I have returned to work after a week in tropical Pakistan, and notice that we have seen some interesting developments within the GCC credit markets. Dubai is on a roadshow to launch a $6.50 billion medium term notes program - $2.5 billion in sukuks and the balance through conventional bonds (though I hear that the conventional bonds will be issued at a later date). That's right – we ain't in Kansas anymore, Dorothy. This is surely a sign of the times, because this would not have been possible in Q.1 2009 – It seems that the global perception of Dubai is turning positive again and there seems to be increased comfort around the support being provided to individual Emirates, in times of need, by the UAE as a whole. Nakheel has been viewed as the gauge to test Dubai's credit worthiness – with all the uncertainty around Nakheel meeting its obligations, it is important to note that it has never been Nakheel that has issued any official statements that question their ability or willingness to honor their debt obligations – in fact, they have maintained the position that all debt will be serviced. Coupon payments have been made, and Nakheel has been repaying loans outstanding, including AED 4.5 billion in bank loans last week. The Nakheel 2009 sukuk has reacted favorably to all of these developments by trading up at the 107.75 level (it was trading at the 105 level in mid October).

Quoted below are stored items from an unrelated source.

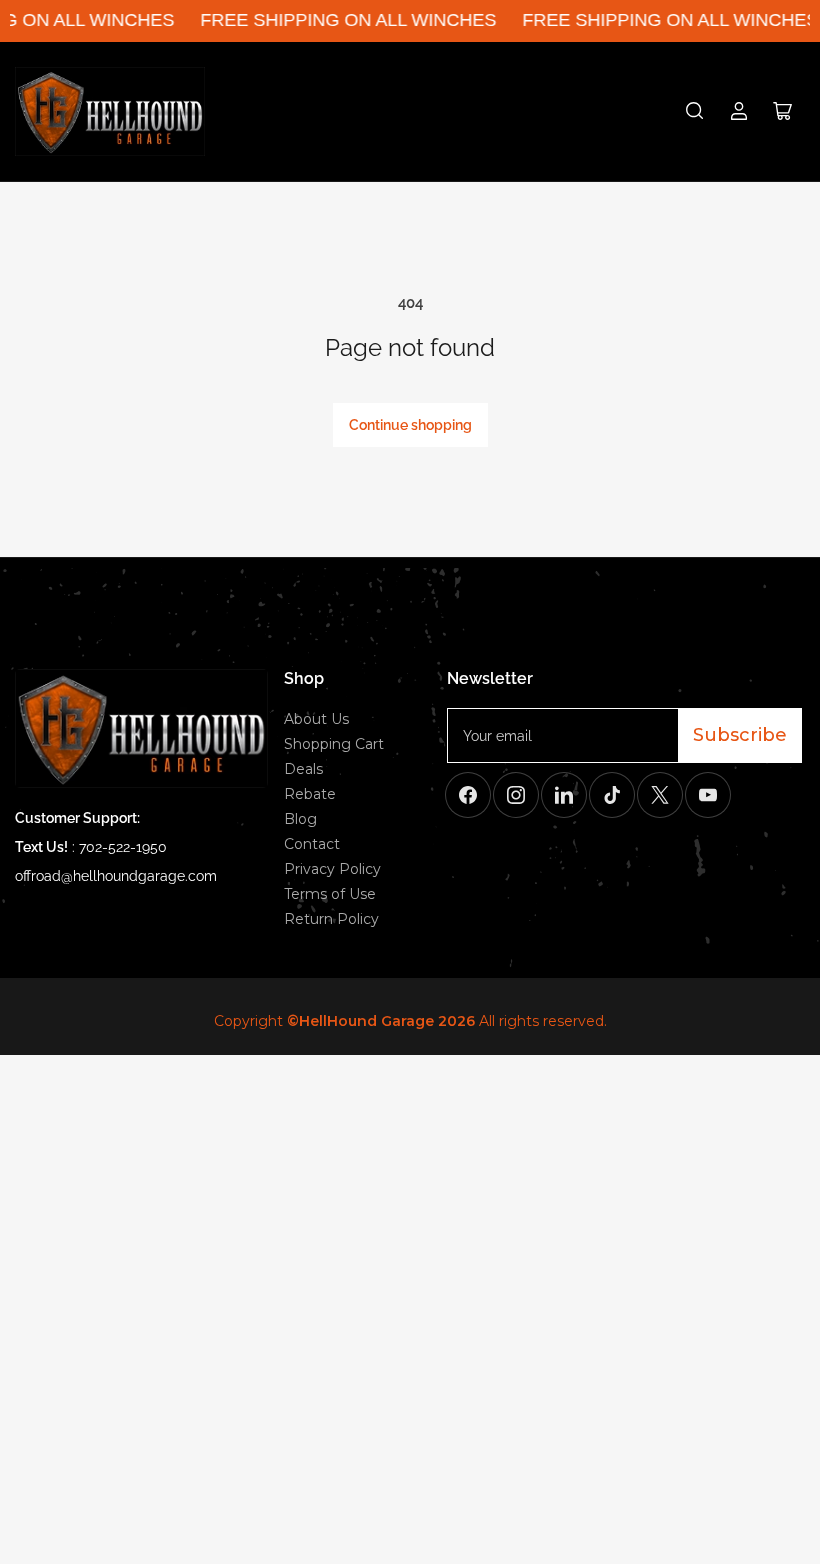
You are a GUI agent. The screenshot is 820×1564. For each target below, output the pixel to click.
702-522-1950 (123, 847)
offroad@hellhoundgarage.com (116, 876)
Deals (303, 769)
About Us (316, 719)
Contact (312, 844)
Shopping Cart (334, 744)
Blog (300, 819)
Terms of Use (330, 894)
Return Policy (331, 919)
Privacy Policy (332, 869)
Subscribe (740, 735)
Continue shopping (410, 425)
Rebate (310, 794)
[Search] (695, 111)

The roadshow wraps up tomorrow after a presentation in London today and a trip to Frankfurt tomorrow. I don't believe any of the monies raised through this program will go to the second $10 billion tranche for the Dubai Support Fund (which I believe will be funded by the UAE Central Bank). Here is the latest on what I am hearing on the issue:
- 5 Yr sukuk only – no conventional bond
- 2 tranches, USD and AED
- The price whisper is MS + high 300 for the USD tranche (5 year mid swaps are currently 2.8225)
- The USD issue is going to be a fixed rate
- The AED issue is going to be a floater - Pricing likely at 3month EIBOR + high 300
- The book runners have already started taking soft orders
- The books will open tomorrow and will close most probably by Wednesday
TDIC Sukuk is trading well in the secondary markets – I saw yesterday that it was trading around the 4.5% levels, and my thoughts were immediately that it should be trading more in line with the Mubadala 5 years, which trade at the 4% level. I see today that the yields have compressed on the TDIC sukuk and its currently trading at the 4.36% level, and although I like this name from a fundamental perspective, I believe that it may be time to exit a position acquired on the issue, from a trading point of view, and make room for the new paper that is due out soon – Dubai, GE and Qatari Diar.